Here is a simple question, but the answer is fairly unexpected.
Which of the following triangles has the larger inscribed circle?
A. the triangle with sides 17, 25, and 26
B. the triangle with sides 17, 25, and 28
In fact, they have inscribed circles of the same size!
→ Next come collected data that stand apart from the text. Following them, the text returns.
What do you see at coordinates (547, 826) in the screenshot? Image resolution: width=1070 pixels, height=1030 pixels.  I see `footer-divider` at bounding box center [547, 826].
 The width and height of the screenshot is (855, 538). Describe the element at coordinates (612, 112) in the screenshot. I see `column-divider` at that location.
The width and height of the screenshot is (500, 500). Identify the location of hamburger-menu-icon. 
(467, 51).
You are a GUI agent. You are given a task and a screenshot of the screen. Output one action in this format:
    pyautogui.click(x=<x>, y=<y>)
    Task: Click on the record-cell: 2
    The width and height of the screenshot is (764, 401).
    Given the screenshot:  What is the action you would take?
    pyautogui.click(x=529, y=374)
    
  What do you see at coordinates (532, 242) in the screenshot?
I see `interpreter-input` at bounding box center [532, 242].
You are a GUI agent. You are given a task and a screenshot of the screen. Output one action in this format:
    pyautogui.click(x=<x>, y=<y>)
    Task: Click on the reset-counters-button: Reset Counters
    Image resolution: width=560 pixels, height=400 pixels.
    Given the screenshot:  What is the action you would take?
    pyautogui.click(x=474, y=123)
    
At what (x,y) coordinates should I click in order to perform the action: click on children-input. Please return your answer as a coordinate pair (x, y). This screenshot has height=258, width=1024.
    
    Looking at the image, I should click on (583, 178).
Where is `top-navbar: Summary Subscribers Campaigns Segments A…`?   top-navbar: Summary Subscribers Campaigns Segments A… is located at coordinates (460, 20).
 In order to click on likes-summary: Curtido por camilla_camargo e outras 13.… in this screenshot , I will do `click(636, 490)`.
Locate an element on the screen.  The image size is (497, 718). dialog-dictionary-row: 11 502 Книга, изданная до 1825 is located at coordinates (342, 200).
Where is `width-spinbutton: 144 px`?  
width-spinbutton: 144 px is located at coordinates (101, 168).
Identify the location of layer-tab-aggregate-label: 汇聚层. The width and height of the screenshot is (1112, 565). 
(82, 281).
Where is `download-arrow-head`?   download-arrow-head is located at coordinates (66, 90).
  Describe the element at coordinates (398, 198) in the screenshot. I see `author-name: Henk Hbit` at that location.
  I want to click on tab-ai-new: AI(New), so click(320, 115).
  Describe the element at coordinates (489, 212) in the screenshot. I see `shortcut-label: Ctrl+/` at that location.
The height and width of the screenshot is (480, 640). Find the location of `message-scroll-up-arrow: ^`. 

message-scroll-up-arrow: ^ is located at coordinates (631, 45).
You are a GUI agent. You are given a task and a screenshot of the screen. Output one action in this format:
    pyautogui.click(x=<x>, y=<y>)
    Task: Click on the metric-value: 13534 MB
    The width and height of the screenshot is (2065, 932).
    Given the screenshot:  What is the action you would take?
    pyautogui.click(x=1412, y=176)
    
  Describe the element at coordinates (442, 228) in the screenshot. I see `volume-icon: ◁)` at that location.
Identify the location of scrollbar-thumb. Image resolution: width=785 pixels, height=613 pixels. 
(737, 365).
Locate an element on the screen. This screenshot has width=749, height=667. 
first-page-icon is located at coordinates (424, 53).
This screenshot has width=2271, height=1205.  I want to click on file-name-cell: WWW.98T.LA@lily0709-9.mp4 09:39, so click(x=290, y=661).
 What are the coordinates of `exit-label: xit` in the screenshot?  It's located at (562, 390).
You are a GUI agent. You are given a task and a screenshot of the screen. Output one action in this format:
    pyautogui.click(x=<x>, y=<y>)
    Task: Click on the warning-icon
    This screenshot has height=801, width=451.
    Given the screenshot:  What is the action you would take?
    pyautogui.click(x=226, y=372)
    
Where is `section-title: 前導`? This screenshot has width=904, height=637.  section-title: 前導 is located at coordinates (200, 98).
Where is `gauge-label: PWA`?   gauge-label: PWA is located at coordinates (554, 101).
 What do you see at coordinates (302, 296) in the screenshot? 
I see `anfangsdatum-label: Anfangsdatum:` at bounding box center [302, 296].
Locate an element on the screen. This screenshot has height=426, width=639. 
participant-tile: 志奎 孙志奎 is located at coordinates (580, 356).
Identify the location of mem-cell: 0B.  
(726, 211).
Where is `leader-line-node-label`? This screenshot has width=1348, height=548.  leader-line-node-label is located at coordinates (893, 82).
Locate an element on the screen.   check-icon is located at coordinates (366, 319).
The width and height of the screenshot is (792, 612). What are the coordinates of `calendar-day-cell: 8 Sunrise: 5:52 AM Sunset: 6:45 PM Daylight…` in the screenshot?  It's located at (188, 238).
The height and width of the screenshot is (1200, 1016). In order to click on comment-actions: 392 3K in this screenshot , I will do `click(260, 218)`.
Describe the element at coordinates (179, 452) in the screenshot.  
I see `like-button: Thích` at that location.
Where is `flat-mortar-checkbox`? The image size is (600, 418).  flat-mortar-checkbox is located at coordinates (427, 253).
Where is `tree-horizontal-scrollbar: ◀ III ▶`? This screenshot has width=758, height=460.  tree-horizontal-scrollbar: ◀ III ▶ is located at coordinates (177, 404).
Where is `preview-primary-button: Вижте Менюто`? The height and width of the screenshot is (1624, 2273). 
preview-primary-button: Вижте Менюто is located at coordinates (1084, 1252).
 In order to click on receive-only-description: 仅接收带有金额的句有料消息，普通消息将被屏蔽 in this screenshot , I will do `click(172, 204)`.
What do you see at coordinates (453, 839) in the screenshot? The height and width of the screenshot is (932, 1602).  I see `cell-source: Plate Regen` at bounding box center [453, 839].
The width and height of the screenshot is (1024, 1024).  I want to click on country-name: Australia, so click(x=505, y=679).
In addition, the radius is an integer.
Such triangle doublets are "miraculous" since:
- All of the six sides are positive integers.
- One triangle has sides $a$, $b$ and $c$, while the other triangle has sides $a$, $b$ and $d$ ($c$ is not equal to $d$).
- They have inscribed circles of the same size.
- The radius of each of inscribed circles is a positive integer.
Obviously, if $(a,b,c)$ and $(a,b,d)$ can form such a doublet, then so can $(ka, kb, kc)$ and $(ka, kb,kd)$ for any positive integer $k$. As a result, only "primitive" examples matter.
One of my friend, who is good at programming, offered me some examples:
{{{17,25,26},6},{{17,25,28},6}}
{{{41,50,39},12},{{41,50,73},12}}
{{{61,195,160},21},{{61,195,232},21}}
{{{65,68,57},18},{{65,68,105},18}}
{{{97,169,122},30},{{97,169,228},30}}
{{{97,340,339},42},{{97,340,345},42}}
{{{100,291,289},42},{{100,291,299},42}}
{{{246,365,329},84},{{246,365,455},84}}
{{{255,260,103},42},{{255,260,485},42}}
{{{257,289,168},60},{{257,289,482},60}}
{{{260,629,381},30},{{260,629,879},30}}
{{{305,377,124},42},{{305,377,660},42}}
{{{313,338,155},60},{{313,338,601},60}}
{{{337,625,386},84},{{337,625,888},84}}
{{{353,578,481},120},{{353,578,735},120}}
{{{364,505,545},126},{{364,505,561},126}}
{{{609,740,355},126},{{609,740,1241},126}}
{{{623,884,807},210},{{623,884,1111},210}}
{{{641,841,780},210},{{641,841,1082},210}}
It seems that such "primitive" solutions are infinite, but I can't prove it.
Besides, can we find a formula to generate some primitive solutions?